Britain, the US and Canada have announced coordinated designations against Riad Salameh and three associates.
The UK has sanctioned Lebanon’s former central bank governor, according to a statement.
Britain, the US and Canada have announced coordinated designations against Riad Salameh and his three associates for allegedly diverting 300 million dollars (£235 million) for personal gain, the Foreign Office said.
Mr Salameh, who has repeatedly denied charges of corruption, is facing a criminal investigation for alleged financial crimes including illicit enrichment and embezzlement.

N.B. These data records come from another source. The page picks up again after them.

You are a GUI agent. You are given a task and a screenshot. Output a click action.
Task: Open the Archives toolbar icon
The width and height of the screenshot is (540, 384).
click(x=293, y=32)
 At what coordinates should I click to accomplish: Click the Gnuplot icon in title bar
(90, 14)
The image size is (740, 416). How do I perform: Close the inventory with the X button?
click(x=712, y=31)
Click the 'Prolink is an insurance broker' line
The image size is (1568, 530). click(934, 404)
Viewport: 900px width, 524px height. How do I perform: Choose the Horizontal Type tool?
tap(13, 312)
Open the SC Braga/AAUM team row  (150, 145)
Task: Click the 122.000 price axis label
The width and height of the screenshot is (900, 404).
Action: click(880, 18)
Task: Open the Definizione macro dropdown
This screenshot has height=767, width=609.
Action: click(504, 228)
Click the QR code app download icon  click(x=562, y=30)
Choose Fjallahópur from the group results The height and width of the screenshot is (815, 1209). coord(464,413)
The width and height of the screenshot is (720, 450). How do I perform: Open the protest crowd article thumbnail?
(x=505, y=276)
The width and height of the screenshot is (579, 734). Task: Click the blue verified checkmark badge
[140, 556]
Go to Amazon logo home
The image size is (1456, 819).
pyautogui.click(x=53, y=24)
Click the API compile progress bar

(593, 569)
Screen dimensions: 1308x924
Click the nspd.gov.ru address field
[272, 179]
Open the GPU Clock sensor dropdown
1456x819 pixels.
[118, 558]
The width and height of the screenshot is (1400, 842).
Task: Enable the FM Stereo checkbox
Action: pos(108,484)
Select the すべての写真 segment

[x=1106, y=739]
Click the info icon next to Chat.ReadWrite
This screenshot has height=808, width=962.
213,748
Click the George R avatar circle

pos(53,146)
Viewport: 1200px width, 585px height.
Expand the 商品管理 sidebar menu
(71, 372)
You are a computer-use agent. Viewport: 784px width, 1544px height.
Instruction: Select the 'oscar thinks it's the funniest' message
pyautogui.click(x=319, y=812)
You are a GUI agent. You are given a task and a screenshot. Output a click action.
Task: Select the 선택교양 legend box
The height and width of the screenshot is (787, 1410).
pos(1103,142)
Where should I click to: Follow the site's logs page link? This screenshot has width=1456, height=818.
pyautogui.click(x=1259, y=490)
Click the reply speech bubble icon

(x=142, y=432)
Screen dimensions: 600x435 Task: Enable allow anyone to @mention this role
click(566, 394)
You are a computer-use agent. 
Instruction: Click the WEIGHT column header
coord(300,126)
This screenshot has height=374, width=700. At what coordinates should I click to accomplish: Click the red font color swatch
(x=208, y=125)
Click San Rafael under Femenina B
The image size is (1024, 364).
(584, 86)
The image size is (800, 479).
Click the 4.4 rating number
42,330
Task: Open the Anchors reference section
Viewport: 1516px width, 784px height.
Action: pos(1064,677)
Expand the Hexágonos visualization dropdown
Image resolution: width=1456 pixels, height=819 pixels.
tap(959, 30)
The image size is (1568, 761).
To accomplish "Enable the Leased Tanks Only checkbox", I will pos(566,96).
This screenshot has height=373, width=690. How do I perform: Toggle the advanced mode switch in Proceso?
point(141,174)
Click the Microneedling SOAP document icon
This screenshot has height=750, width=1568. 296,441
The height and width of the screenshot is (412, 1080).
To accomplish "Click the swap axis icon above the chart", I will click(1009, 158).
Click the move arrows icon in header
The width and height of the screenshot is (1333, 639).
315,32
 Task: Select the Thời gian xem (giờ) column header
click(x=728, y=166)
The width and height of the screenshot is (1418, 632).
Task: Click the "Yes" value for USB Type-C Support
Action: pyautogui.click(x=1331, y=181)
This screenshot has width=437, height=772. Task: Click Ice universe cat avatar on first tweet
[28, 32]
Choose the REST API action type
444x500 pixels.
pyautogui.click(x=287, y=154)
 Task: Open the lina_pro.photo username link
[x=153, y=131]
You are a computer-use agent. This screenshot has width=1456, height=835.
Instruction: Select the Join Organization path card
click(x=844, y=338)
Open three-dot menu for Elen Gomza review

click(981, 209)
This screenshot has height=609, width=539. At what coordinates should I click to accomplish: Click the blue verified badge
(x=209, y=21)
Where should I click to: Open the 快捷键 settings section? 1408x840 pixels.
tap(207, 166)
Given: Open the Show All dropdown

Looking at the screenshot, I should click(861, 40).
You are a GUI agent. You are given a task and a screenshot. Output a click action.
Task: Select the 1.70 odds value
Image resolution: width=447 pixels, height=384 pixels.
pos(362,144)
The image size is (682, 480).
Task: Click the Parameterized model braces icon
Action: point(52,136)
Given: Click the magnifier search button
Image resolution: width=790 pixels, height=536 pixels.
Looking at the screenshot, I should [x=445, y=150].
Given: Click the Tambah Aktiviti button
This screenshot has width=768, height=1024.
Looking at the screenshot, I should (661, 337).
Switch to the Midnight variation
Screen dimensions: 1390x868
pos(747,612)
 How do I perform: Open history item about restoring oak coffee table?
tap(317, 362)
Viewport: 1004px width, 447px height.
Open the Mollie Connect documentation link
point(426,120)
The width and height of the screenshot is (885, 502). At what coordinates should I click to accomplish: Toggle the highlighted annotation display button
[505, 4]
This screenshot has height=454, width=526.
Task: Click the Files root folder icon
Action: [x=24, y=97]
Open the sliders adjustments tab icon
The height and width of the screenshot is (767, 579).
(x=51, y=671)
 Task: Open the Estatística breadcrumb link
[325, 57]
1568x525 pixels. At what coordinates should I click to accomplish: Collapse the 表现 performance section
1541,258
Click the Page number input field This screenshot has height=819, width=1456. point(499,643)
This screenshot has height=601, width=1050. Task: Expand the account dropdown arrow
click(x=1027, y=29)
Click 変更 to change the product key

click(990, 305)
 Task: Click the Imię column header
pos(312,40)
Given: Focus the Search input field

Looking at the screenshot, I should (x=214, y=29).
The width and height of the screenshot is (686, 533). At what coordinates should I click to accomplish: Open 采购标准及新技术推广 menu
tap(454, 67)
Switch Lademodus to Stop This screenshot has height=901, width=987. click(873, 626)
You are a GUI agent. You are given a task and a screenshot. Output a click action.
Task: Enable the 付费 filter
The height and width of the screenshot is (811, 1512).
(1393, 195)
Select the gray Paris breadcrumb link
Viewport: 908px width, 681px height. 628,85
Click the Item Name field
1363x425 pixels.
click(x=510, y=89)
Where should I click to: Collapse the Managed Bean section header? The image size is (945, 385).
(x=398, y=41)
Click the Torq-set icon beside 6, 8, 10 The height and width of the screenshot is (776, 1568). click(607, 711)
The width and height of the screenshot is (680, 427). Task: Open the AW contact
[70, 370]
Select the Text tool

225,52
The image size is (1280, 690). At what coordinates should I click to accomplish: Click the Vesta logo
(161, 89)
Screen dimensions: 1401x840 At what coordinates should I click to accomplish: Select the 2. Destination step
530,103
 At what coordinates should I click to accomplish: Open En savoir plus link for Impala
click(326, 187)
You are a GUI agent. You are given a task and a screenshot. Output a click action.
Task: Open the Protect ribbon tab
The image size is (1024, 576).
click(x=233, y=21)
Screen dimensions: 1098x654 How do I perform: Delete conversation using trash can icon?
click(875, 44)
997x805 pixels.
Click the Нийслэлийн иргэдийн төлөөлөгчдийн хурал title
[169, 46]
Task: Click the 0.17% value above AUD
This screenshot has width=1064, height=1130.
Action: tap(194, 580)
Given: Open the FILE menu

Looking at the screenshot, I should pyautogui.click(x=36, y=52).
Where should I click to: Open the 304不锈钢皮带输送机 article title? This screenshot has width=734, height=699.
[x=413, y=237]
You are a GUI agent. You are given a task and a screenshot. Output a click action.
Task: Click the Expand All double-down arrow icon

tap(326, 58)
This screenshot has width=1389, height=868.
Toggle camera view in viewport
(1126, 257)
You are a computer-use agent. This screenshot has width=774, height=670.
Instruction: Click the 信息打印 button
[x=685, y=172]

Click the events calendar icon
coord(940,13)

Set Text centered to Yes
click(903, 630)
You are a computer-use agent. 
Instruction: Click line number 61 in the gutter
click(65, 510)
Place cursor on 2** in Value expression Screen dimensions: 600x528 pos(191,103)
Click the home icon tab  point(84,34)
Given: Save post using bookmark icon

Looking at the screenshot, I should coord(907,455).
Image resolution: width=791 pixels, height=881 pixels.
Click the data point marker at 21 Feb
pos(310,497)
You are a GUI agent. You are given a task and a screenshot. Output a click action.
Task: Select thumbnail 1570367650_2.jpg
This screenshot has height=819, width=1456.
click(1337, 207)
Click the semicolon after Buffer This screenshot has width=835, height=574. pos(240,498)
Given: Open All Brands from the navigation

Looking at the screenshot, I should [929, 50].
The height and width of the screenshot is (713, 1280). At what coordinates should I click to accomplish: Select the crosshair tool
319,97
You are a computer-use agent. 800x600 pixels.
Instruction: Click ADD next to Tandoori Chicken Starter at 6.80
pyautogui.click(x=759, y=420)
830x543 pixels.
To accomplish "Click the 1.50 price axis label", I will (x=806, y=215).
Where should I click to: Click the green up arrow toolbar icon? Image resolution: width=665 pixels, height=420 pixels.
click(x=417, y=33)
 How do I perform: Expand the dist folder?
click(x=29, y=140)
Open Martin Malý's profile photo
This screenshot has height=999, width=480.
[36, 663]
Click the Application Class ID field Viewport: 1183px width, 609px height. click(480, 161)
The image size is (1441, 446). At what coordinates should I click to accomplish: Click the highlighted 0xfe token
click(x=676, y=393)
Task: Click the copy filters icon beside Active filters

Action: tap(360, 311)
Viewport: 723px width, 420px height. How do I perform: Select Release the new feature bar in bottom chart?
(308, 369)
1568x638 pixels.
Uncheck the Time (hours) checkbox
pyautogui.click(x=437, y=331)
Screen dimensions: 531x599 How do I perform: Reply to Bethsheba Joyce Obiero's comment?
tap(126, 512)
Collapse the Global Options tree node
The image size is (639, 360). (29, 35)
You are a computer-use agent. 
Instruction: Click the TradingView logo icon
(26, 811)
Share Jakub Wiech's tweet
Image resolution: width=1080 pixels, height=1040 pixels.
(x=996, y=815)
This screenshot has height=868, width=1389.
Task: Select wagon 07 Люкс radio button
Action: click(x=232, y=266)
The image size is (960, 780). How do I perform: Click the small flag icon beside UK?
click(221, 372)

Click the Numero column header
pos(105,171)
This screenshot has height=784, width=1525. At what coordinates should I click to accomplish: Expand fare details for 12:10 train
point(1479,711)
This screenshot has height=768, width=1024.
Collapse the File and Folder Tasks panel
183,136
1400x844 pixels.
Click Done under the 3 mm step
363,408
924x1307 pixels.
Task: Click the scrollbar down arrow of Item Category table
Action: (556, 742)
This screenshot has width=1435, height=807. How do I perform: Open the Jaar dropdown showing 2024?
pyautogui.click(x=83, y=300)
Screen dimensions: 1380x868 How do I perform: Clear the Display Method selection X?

First appointed as governor of Lebanon’s central bank in 1993, Mr Salameh was initially credited with bringing stability to the country’s economy.
But he has since been blamed for a financial crisis which has seen soaring inflation and millions plunged into poverty.
He stepped down from the role in July amid a large-scale criminal probe.
Mr Salameh, his brother Raja Salameh, former assistant Marianne Hoayek and former partner Anna Kosakova have all been subject to travel bans and asset freezes, the Foreign Office said on Thursday.
Minister of State for the Middle East Lord Ahmad said: “Riad Salameh and his close associates have stolen from the people of Lebanon and deprived them of resources crucial to its economic and social stability.
“The UK is dedicated to fighting for justice and accountability for Lebanon and the Lebanese people. The only way to put Lebanon on the path to much-needed economic recovery is for its leaders to stamp out corruption and implement real reforms.”